[[ STUDY MATERIAL, beginning ]]

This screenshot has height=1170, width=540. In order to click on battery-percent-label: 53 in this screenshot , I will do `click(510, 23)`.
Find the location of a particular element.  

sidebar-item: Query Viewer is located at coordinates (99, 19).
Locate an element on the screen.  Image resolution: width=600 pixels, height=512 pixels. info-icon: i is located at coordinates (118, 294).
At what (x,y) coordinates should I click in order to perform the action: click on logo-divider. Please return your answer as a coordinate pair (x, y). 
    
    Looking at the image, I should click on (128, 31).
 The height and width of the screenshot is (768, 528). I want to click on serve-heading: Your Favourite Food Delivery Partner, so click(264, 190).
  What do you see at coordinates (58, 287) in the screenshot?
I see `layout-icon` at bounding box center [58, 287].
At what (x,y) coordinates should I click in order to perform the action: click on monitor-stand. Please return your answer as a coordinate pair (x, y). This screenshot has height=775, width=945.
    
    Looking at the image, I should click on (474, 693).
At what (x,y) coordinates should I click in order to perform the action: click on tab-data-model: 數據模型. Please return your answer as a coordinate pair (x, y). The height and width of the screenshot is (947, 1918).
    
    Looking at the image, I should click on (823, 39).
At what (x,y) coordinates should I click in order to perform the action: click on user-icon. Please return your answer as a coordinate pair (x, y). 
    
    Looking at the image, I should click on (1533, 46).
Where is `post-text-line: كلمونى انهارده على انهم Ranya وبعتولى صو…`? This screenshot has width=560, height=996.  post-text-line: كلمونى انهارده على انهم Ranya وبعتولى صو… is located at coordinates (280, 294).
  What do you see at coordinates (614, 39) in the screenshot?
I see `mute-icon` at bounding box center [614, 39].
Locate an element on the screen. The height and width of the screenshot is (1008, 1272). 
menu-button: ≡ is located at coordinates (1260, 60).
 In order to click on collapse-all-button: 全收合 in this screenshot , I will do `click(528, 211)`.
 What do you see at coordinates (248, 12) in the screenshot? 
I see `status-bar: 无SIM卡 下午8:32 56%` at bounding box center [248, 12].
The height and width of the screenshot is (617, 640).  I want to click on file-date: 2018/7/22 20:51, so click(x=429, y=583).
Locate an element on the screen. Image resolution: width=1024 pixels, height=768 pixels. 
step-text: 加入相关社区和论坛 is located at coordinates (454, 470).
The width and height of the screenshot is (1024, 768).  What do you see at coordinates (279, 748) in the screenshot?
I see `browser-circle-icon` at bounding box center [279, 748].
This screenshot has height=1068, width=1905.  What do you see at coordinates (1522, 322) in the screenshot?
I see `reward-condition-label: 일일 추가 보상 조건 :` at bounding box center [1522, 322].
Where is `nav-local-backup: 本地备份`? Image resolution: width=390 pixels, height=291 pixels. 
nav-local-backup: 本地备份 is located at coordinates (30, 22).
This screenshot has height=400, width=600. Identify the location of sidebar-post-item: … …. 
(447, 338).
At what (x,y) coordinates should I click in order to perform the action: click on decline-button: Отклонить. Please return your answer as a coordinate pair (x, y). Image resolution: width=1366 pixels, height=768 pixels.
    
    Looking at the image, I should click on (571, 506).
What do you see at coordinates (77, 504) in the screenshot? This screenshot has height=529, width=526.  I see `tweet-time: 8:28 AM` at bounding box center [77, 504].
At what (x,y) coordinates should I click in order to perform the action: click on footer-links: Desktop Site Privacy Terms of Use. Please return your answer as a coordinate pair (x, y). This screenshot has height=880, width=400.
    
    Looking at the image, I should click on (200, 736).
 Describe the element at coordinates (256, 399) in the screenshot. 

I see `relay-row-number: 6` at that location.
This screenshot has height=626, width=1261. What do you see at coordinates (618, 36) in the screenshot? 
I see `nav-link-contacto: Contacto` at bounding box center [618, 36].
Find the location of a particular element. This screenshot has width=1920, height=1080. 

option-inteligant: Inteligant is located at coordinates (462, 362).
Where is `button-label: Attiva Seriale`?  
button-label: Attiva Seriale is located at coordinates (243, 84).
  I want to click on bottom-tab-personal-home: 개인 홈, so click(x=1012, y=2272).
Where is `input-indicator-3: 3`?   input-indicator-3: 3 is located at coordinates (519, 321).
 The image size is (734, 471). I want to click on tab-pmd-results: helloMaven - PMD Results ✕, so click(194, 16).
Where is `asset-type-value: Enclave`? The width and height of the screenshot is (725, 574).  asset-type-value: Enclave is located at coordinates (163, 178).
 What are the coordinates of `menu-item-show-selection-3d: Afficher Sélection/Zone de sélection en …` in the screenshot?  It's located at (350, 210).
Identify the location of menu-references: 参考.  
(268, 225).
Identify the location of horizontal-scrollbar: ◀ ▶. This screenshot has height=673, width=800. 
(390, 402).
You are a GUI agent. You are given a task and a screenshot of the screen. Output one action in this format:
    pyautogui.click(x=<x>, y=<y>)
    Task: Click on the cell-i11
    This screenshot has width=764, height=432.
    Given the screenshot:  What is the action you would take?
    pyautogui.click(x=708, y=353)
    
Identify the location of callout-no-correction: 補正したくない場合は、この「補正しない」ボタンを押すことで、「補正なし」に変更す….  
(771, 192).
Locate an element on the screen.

[[ STUDY MATERIAL, end ]]

Reproduce all of the data above verbatim, line for line, without changing anything.

▸ ANSWER SPACE
This screenshot has height=1170, width=540. In order to click on battery-percent-label: 53 in this screenshot , I will do `click(510, 23)`.
Find the location of a particular element.  

sidebar-item: Query Viewer is located at coordinates (99, 19).
Locate an element on the screen.  Image resolution: width=600 pixels, height=512 pixels. info-icon: i is located at coordinates (118, 294).
At what (x,y) coordinates should I click in order to perform the action: click on logo-divider. Please return your answer as a coordinate pair (x, y). 
    
    Looking at the image, I should click on (128, 31).
 The height and width of the screenshot is (768, 528). I want to click on serve-heading: Your Favourite Food Delivery Partner, so click(264, 190).
  What do you see at coordinates (58, 287) in the screenshot?
I see `layout-icon` at bounding box center [58, 287].
At what (x,y) coordinates should I click in order to perform the action: click on monitor-stand. Please return your answer as a coordinate pair (x, y). This screenshot has height=775, width=945.
    
    Looking at the image, I should click on (474, 693).
At what (x,y) coordinates should I click in order to perform the action: click on tab-data-model: 數據模型. Please return your answer as a coordinate pair (x, y). The height and width of the screenshot is (947, 1918).
    
    Looking at the image, I should click on (823, 39).
At what (x,y) coordinates should I click in order to perform the action: click on user-icon. Please return your answer as a coordinate pair (x, y). 
    
    Looking at the image, I should click on (1533, 46).
Where is `post-text-line: كلمونى انهارده على انهم Ranya وبعتولى صو…`? This screenshot has width=560, height=996.  post-text-line: كلمونى انهارده على انهم Ranya وبعتولى صو… is located at coordinates (280, 294).
  What do you see at coordinates (614, 39) in the screenshot?
I see `mute-icon` at bounding box center [614, 39].
Locate an element on the screen. The height and width of the screenshot is (1008, 1272). 
menu-button: ≡ is located at coordinates (1260, 60).
 In order to click on collapse-all-button: 全收合 in this screenshot , I will do `click(528, 211)`.
 What do you see at coordinates (248, 12) in the screenshot? 
I see `status-bar: 无SIM卡 下午8:32 56%` at bounding box center [248, 12].
The height and width of the screenshot is (617, 640).  I want to click on file-date: 2018/7/22 20:51, so click(x=429, y=583).
Locate an element on the screen. Image resolution: width=1024 pixels, height=768 pixels. 
step-text: 加入相关社区和论坛 is located at coordinates (454, 470).
The width and height of the screenshot is (1024, 768).  What do you see at coordinates (279, 748) in the screenshot?
I see `browser-circle-icon` at bounding box center [279, 748].
This screenshot has height=1068, width=1905.  What do you see at coordinates (1522, 322) in the screenshot?
I see `reward-condition-label: 일일 추가 보상 조건 :` at bounding box center [1522, 322].
Where is `nav-local-backup: 本地备份`? Image resolution: width=390 pixels, height=291 pixels. 
nav-local-backup: 本地备份 is located at coordinates (30, 22).
This screenshot has height=400, width=600. Identify the location of sidebar-post-item: … …. 
(447, 338).
At what (x,y) coordinates should I click in order to perform the action: click on decline-button: Отклонить. Please return your answer as a coordinate pair (x, y). Image resolution: width=1366 pixels, height=768 pixels.
    
    Looking at the image, I should click on (571, 506).
What do you see at coordinates (77, 504) in the screenshot? This screenshot has height=529, width=526.  I see `tweet-time: 8:28 AM` at bounding box center [77, 504].
At what (x,y) coordinates should I click in order to perform the action: click on footer-links: Desktop Site Privacy Terms of Use. Please return your answer as a coordinate pair (x, y). This screenshot has height=880, width=400.
    
    Looking at the image, I should click on (200, 736).
 Describe the element at coordinates (256, 399) in the screenshot. 

I see `relay-row-number: 6` at that location.
This screenshot has height=626, width=1261. What do you see at coordinates (618, 36) in the screenshot? 
I see `nav-link-contacto: Contacto` at bounding box center [618, 36].
Find the location of a particular element. This screenshot has width=1920, height=1080. 

option-inteligant: Inteligant is located at coordinates (462, 362).
Where is `button-label: Attiva Seriale`?  
button-label: Attiva Seriale is located at coordinates (243, 84).
  I want to click on bottom-tab-personal-home: 개인 홈, so click(x=1012, y=2272).
Where is `input-indicator-3: 3`?   input-indicator-3: 3 is located at coordinates (519, 321).
 The image size is (734, 471). I want to click on tab-pmd-results: helloMaven - PMD Results ✕, so click(194, 16).
Where is `asset-type-value: Enclave`? The width and height of the screenshot is (725, 574).  asset-type-value: Enclave is located at coordinates (163, 178).
 What are the coordinates of `menu-item-show-selection-3d: Afficher Sélection/Zone de sélection en …` in the screenshot?  It's located at (350, 210).
Identify the location of menu-references: 参考.  
(268, 225).
Identify the location of horizontal-scrollbar: ◀ ▶. This screenshot has height=673, width=800. 
(390, 402).
You are a GUI agent. You are given a task and a screenshot of the screen. Output one action in this format:
    pyautogui.click(x=<x>, y=<y>)
    Task: Click on the cell-i11
    This screenshot has width=764, height=432.
    Given the screenshot:  What is the action you would take?
    pyautogui.click(x=708, y=353)
    
Identify the location of callout-no-correction: 補正したくない場合は、この「補正しない」ボタンを押すことで、「補正なし」に変更す….  
(771, 192).
Locate an element on the screen.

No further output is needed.